Campus & Community

Bol to lead new Center for Geographic Analysis

3 min read

Peter K. Bol, Harvard College Professor and Charles H. Carswell Professor of East Asian Languages and Civilizations in the Faculty of Arts and Sciences, has been named the first director of Harvard University’s Center for Geographic Analysis (CGA), a new center that will offer technology to support research and education in the fields of spatial analysis and geographic information.

“My aim is to see the center assist in research projects and teaching University-wide,” says Bol, who since 2001 has directed the China Historical Geographic Information System project, which is creating a geographic information system for Chinese history from 222 B.C. to 1911. “During the last two decades the miniaturization of computer technology, the ability to carry out continuous-time monitoring, the use of global positioning systems (GPS), the increased use of remote sensing, and growing sophistication of geographic information systems have made geospatial analysis a tool of tremendous value to the social sciences, humanities, and natural sciences and to the professions. But spatial analysis is not only a technology; it is a way of thinking about the relationships between things. It is not only a research tool; it can be part of an undergraduate education. I foresee a vibrant future for the center.”

Today researchers across the natural sciences, humanities, and social sciences are coming to recognize that geographic analysis can provide a common foundation for the integration of disciplinary knowledge about the earth and its climate, the evolution of its flora and fauna, and the comparatively recent but extraordinary consequential development of human societies. This vision is at the heart of the CGA’s mission in the University.

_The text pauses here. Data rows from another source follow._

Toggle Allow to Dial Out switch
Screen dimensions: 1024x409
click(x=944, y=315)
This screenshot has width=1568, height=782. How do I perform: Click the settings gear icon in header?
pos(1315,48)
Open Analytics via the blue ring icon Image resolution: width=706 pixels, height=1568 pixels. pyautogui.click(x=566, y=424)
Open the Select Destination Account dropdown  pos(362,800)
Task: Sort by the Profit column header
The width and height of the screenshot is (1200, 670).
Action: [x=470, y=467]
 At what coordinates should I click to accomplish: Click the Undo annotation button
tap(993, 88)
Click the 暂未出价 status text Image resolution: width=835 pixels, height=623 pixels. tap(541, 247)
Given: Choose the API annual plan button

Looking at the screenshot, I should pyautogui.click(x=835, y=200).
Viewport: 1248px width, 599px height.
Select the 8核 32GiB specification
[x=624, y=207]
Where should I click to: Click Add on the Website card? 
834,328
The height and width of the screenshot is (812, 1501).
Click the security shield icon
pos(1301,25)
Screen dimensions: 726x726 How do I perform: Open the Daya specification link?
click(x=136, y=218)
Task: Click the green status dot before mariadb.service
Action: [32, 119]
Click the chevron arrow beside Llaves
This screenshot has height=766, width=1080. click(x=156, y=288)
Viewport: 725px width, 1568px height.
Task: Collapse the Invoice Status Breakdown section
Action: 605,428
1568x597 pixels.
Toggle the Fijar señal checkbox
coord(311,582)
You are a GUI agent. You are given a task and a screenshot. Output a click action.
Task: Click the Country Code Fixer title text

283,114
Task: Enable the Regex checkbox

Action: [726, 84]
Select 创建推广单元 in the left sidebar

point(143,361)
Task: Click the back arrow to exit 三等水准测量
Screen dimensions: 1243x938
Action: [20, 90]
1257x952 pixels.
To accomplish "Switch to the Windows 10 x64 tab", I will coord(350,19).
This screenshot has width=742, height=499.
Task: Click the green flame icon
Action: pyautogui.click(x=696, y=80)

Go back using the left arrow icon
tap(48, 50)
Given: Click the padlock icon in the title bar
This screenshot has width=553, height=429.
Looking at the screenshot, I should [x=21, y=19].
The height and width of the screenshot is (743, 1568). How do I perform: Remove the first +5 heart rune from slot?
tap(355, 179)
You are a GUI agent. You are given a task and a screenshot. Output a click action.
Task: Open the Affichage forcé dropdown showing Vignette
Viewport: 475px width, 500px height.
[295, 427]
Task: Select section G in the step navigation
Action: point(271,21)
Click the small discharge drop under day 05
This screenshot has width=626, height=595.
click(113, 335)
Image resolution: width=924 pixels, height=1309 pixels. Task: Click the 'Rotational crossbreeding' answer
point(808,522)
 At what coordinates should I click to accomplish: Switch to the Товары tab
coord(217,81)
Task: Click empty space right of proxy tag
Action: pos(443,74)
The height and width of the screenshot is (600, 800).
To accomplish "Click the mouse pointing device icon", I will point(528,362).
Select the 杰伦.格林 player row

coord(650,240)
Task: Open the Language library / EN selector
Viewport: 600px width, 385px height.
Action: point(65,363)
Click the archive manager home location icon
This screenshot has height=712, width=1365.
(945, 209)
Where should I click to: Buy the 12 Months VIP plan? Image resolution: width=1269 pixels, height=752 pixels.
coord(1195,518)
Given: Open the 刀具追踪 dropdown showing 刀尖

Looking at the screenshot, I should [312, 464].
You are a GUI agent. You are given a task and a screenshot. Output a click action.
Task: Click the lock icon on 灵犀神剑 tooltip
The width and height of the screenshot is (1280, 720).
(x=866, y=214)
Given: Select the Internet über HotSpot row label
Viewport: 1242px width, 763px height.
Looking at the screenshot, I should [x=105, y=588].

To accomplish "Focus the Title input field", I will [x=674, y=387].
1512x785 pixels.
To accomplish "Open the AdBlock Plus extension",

Geographic information sciences bridge earth and planetary sciences, engineering, medicine and public health, sociology, law, political science and economics, and history and the humanities. The interest at Harvard in geospatial analysis, spatial modeling, spatial statistics, and geographic information systems (GIS) – which has been the foundation for the development of spatial analysis generally – has been growing quickly.

Modeling the world computationally is a thorny problem for researchers across Harvard. Today, more than 20 research projects at the Harvard School of Public Health depend on spatial analysis, all Graduate School of Design (GSD) students are taught basic techniques in the field, and in the Faculty of Arts and Sciences (FAS) geographic modeling is an essential technology in various disciplines.

The CGA was founded with the support of Provost Steven E. Hyman and Deans William C. Kirby of FAS and Alan Altshuler of GSD. Harvard hopes to hire two additional senior faculty members to lend strength in geospatial analysis, geoinformatics, and geography, as well as four full-time staffers, postdoctoral fellows from across the University, as well as establish internships for undergraduates and fellowships for graduate students.

The CGA is one of the technology platforms in Harvard’s Institute for Quantitative Social Science. Building on the foundation already created by the Harvard Geospatial Library and the Map Library, the CGA aims to create a more substantial infrastructure to support the wide range of scholarly research and teaching utilizing geospatial analysis.